::: Given information :::
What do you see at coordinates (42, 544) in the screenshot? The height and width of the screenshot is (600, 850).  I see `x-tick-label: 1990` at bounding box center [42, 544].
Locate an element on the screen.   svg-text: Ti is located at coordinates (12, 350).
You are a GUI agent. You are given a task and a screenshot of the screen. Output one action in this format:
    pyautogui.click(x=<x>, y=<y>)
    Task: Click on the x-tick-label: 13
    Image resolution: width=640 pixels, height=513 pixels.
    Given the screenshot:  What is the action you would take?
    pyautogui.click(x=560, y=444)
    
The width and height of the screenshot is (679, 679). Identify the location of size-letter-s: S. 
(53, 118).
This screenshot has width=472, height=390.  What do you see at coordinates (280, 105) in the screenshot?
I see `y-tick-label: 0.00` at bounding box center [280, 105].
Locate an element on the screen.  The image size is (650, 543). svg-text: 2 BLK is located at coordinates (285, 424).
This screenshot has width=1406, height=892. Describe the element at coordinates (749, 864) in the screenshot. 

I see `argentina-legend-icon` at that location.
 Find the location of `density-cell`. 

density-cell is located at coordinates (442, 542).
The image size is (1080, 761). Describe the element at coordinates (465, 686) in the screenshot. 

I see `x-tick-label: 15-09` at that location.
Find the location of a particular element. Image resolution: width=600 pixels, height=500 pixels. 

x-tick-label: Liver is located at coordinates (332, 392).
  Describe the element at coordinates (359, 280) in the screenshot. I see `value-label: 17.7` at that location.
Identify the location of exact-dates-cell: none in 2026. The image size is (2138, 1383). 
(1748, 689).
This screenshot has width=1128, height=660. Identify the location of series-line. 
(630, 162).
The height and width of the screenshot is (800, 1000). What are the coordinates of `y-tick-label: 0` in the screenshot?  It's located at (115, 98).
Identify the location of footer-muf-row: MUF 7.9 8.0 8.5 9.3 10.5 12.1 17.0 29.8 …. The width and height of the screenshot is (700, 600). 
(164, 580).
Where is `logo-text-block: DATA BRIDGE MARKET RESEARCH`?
:::
Format the stretch from the line containing "Find the location of a" through the final line as a numbered list, leaving out any blank lines.

1. Find the location of a particular element. Image resolution: width=600 pixels, height=500 pixels. 
2. x-tick-label: Liver is located at coordinates (332, 392).
3.   Describe the element at coordinates (359, 280) in the screenshot. I see `value-label: 17.7` at that location.
4. Identify the location of exact-dates-cell: none in 2026. The image size is (2138, 1383). 
5. (1748, 689).
6. This screenshot has width=1128, height=660. Identify the location of series-line. 
7. (630, 162).
8. The height and width of the screenshot is (800, 1000). What are the coordinates of `y-tick-label: 0` in the screenshot?  It's located at (115, 98).
9. Identify the location of footer-muf-row: MUF 7.9 8.0 8.5 9.3 10.5 12.1 17.0 29.8 …. The width and height of the screenshot is (700, 600). 
10. (164, 580).
11. Where is `logo-text-block: DATA BRIDGE MARKET RESEARCH`?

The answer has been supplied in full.